El duro golpe bajo que empeora la calidad de vida y aumenta la pobreza
La inflación del mes en Mendoza fue del 6,6%; idéntica a la de marzo, más alta que la nacional y sin señales de frenar. Es allí donde se acaban los discursos. De hecho en la retrospectiva anual queda claro que los sectores más pobres fueron los más golpeados: la suba de los alimentos fue mayor al índice general. Al ahondar en otros detalles también hay datos que marcan la pérdida de la calidad de vida: la indumentaria subió en un año más del 80%.
Los datos difundidos por la Dirección de Estadísticas e Investigaciones Económicas de Mendoza, que mide la inflación de manera independiente al INDEC, vuelven a marcar por qué la preocupación número uno de la población es la suba de precios. La inflación acumulada del año es del 23,8%. Pero en alimentos es del 26,5%. Ese dato impacta directamente en las familias de menos recursos económicos, que destinan más proporción de sus ingresos a la compra de productos básicos. En un año la inflación "de los pobres" fue del 61,5%. El incremento anualizado general (60,1%) Es el más alto de las últimas décadas.

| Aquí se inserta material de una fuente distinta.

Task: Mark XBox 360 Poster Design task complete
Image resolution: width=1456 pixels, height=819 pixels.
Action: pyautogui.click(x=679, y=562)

La tendencia complica la vida cotidiana y también a nivel político, pues la proyección que se hace supera ampliamente, por ejemplo, el aumento de sueldos otorgado a los trabajadores estatales. Eso generará presión por parte de los gremios para adelantar la rediscusión por las paritarias, prevista originalmente para septiembre. El Estado tiene una ventaja: parte de su recaudación (el IVA que es coparticipable e Ingresos Brutos) está indexada por la inflación. Pero los problemas económicos pueden hacer que la actividad se frene aún más.

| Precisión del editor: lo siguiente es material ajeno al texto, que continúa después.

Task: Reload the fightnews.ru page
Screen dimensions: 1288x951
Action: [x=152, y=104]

Esa realidad también condiciona otras decisiones que debe tomar el Gobierno, como el traslado de los costos de algunos servicios a las tarifas. Es lo que ocurre con la electricidad, que está en pleno proceso de discusión nacional y también local.
Platita
El Gobierno de Mendoza difundió hace dos días que la pobreza en toda la zona urbana de Mendoza era del 44,1%, apenas un punto por debajo del momento más duro de la pandemia. A ello se suma que más del 45% de la población económicamente activa tiene problemas de empleo: o está desempleado, o demanda otro trabajo que le permita llegar a fin de mes.

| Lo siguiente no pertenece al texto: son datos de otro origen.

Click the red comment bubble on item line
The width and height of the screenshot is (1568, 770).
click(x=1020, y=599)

El contexto social es complejo y desde el Estado nacional se agitan más grietas. Es lo que ocurre con la asignación extra de 18 mil pesos que Alberto Fernández anunció y que tiene como modo de aplicación un modelo arcaico y clientelar: miles de personas haciendo cola para poder inscribirse en una asignación que apenas cubre parte de lo perdido por la inflación. La mayoría de quienes estuvieron en esas filas tienen trabajo, pero no les alcanza. Desde el Gobierno les dicen "beneficiarios", suponiendo que ellos, la ANSES, son los benefactores.
En las provincias ven con preocupación que cada vez hay más demanda de ayuda social, a pesar de que hay indicadores de recuperación económica. Es parte de la nueva realidad: ni con un trabajo alcanza.